2. If a metal is galvanized, that means it is coated with zinc, which is more active than the iron nail and will be oxidized. Even with a break in plating, the zinc is still more active and the iron won’t corrode.
3. If the metal is plated in copper, once the copper is broken, the iron is the more active metal and the nail will be oxidized and begin corrosion.
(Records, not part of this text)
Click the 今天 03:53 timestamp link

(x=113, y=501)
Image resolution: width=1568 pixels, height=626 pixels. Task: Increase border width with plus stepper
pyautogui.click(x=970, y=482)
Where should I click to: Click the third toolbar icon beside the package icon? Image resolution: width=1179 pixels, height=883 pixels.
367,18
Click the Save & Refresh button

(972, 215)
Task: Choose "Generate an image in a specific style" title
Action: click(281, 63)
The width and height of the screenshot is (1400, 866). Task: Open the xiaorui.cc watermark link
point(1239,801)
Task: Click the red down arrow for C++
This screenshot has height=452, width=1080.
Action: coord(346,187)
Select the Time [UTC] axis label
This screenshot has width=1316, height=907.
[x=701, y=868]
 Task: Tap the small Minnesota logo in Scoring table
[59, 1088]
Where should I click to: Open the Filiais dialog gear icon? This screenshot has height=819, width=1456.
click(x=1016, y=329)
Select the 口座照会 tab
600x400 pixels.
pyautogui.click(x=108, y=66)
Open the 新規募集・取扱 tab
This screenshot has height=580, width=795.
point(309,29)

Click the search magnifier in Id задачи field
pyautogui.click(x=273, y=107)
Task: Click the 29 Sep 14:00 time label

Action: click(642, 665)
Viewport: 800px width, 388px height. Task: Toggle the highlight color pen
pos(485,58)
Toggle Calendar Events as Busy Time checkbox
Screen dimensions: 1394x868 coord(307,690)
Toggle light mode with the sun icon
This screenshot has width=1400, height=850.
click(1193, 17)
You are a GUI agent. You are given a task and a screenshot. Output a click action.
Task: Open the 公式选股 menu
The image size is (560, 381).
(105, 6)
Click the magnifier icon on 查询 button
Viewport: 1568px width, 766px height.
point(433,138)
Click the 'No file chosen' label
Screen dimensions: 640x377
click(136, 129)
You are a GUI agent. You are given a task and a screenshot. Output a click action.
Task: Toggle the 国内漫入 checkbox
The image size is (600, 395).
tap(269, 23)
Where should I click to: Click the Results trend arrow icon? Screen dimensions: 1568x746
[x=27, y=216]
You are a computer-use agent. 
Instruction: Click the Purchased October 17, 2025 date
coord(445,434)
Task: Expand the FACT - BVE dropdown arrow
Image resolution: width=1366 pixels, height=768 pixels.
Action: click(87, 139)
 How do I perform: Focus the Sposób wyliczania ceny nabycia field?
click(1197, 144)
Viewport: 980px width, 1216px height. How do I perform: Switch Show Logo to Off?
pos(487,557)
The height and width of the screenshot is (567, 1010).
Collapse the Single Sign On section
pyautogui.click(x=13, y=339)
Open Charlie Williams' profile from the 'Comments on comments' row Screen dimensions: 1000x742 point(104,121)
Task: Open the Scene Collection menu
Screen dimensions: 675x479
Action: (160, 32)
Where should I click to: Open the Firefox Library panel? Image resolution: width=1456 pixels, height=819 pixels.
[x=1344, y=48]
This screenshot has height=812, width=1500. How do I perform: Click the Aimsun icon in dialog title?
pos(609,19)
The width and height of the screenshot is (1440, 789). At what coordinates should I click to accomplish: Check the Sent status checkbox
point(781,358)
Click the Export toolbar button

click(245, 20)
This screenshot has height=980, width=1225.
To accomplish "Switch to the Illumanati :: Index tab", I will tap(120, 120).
For review on this topic, visit the page "Electrochemistry 7: Electrochemical Corrosion".

S65

1. First, set up reduction and oxidation half reactions and calculate the \(\mathrm{E^\circ_{cell}}\) for the equation.

Reduction: \(\mathrm{I_2 + 2e^- \rightarrow 2I^-}\) and the value is 0.535

Oxidation: \(\mathrm{Ni (s) \rightarrow Ni^{2+}(aq) + 2e^-}\) with a value of -0.257

Thus, the \(\mathrm{E^\circ_{cell}}\) is \(0.535 -(-0.257) = 0.792\) and it is spontaneous under current conditions.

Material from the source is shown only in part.